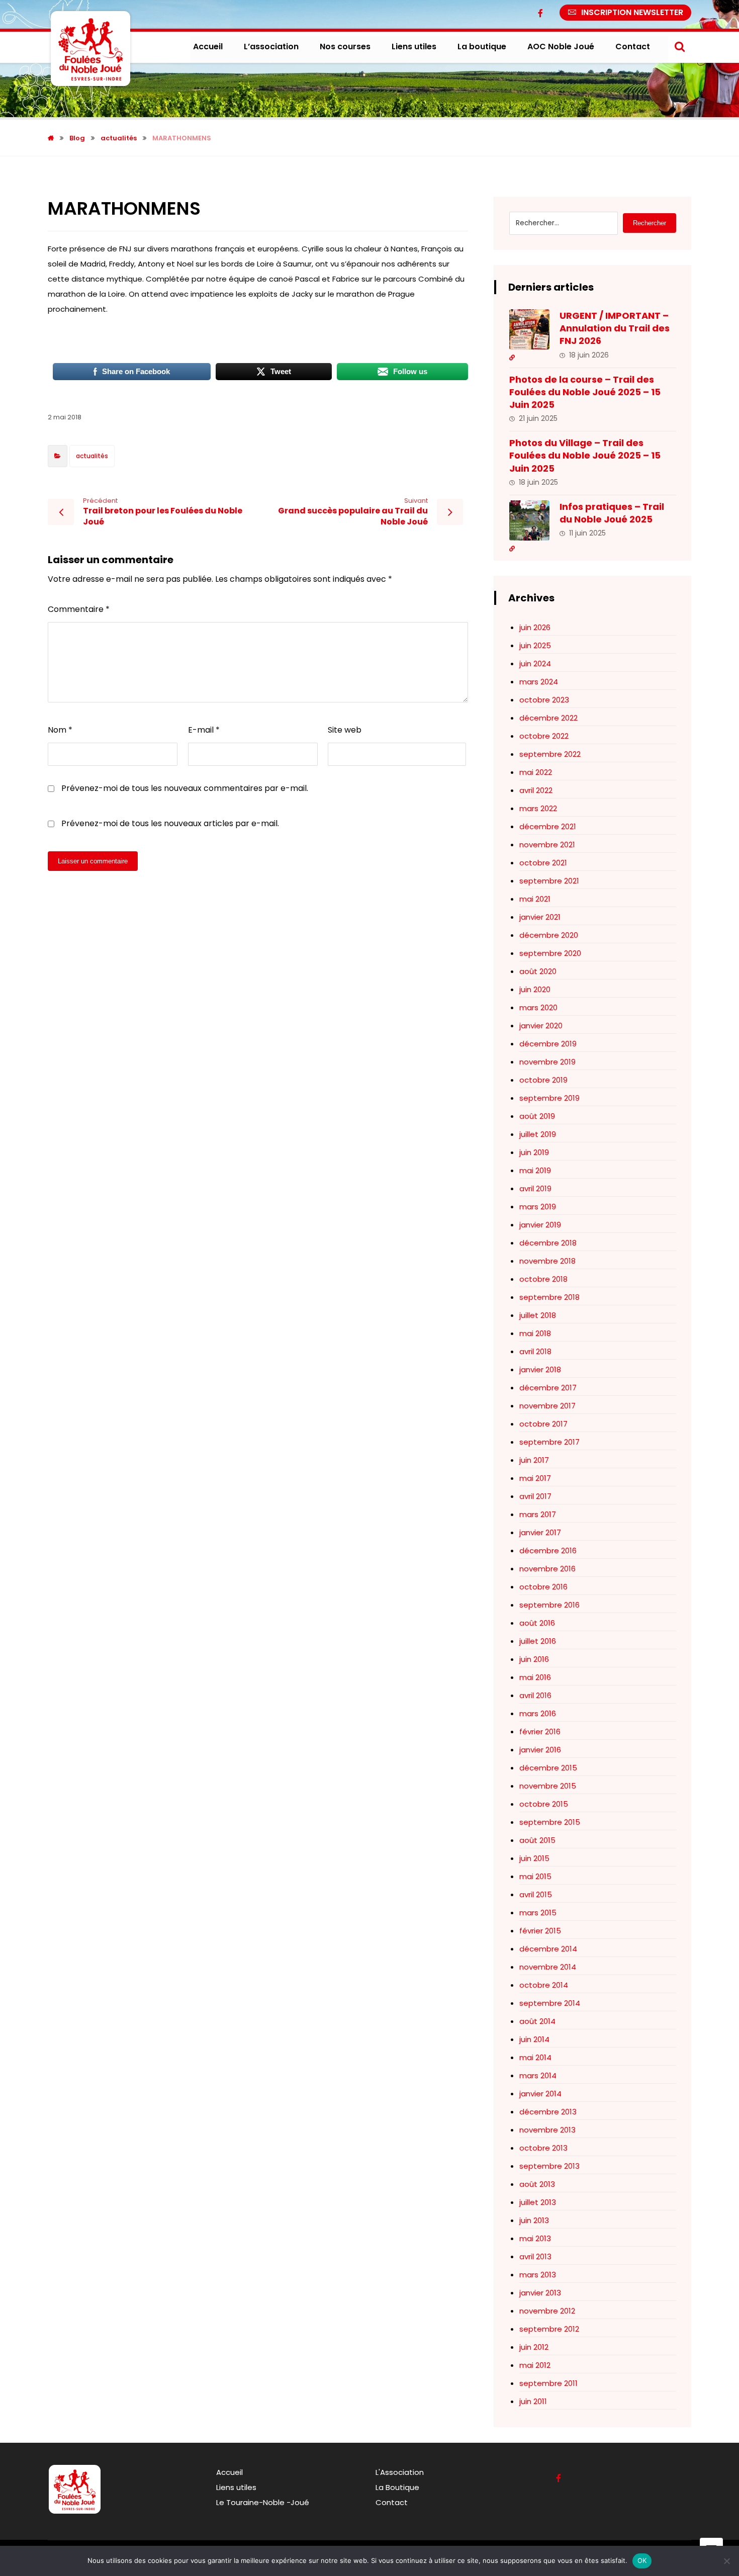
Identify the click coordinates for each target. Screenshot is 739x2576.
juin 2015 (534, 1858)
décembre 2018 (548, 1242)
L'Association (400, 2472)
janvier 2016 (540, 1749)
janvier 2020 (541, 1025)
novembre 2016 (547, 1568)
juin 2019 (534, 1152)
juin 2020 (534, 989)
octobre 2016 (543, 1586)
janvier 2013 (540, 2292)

______________________________

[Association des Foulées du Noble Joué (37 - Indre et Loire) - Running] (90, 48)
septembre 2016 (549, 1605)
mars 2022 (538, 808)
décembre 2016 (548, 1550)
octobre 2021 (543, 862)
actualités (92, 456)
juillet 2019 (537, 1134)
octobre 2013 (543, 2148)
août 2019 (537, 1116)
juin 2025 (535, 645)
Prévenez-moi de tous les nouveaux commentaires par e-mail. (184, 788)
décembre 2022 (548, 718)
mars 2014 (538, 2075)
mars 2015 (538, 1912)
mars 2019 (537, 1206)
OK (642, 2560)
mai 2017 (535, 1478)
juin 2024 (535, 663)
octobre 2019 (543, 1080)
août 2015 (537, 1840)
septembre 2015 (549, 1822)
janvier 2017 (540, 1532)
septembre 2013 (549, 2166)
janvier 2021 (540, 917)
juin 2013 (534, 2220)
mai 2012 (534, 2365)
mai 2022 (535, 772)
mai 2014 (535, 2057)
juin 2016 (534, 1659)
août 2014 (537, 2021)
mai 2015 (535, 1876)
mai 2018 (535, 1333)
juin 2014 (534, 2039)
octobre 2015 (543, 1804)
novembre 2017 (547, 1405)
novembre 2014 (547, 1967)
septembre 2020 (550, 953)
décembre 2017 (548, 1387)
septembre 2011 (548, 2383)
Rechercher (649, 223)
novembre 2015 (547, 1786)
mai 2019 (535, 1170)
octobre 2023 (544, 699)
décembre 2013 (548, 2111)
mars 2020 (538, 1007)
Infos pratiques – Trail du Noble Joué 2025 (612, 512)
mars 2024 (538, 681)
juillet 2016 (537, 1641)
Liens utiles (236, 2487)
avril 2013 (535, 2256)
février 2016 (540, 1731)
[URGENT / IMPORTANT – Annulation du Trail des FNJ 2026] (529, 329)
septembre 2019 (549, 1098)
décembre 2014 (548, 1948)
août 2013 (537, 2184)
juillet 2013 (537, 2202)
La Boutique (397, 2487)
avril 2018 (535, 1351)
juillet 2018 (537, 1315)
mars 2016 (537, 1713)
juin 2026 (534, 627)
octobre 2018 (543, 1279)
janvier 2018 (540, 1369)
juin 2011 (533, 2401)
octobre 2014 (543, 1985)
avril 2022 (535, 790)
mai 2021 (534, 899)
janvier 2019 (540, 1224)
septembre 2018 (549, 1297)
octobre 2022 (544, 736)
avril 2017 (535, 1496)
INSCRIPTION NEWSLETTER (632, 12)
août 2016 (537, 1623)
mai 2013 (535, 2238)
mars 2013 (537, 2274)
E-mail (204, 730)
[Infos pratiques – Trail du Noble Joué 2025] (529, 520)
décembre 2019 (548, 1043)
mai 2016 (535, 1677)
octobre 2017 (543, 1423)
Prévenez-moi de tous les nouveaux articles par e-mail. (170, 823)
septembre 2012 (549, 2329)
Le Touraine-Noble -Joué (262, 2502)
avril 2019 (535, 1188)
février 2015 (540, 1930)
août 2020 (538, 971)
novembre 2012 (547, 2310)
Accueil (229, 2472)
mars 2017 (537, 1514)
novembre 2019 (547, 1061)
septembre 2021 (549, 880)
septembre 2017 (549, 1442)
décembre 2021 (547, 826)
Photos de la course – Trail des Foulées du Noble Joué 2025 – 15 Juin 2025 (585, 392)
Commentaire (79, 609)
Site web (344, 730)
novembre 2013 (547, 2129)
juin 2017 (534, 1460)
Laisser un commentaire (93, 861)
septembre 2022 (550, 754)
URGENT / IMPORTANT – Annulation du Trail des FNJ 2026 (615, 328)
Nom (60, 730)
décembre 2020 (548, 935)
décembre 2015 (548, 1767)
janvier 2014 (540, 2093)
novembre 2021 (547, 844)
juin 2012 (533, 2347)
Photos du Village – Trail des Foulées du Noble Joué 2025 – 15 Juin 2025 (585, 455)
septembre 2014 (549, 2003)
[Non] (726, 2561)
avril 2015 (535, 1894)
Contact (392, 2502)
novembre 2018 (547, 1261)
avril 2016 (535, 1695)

______________________________

## Problem requirements:
From the data above, reproduce word for word the lines running from the line with "actualités (92, 456)" to the line with "août 2015 (537, 1840)", ends included.

## Result of this exercise:
actualités (92, 456)
juillet 2019 (537, 1134)
octobre 2013 (543, 2148)
août 2019 (537, 1116)
juin 2025 (535, 645)
Prévenez-moi de tous les nouveaux commentaires par e-mail. (184, 788)
décembre 2022 (548, 718)
mars 2014 (538, 2075)
mars 2015 (538, 1912)
mars 2019 (537, 1206)
OK (642, 2560)
mai 2017 (535, 1478)
juin 2024 (535, 663)
octobre 2019 (543, 1080)
août 2015 (537, 1840)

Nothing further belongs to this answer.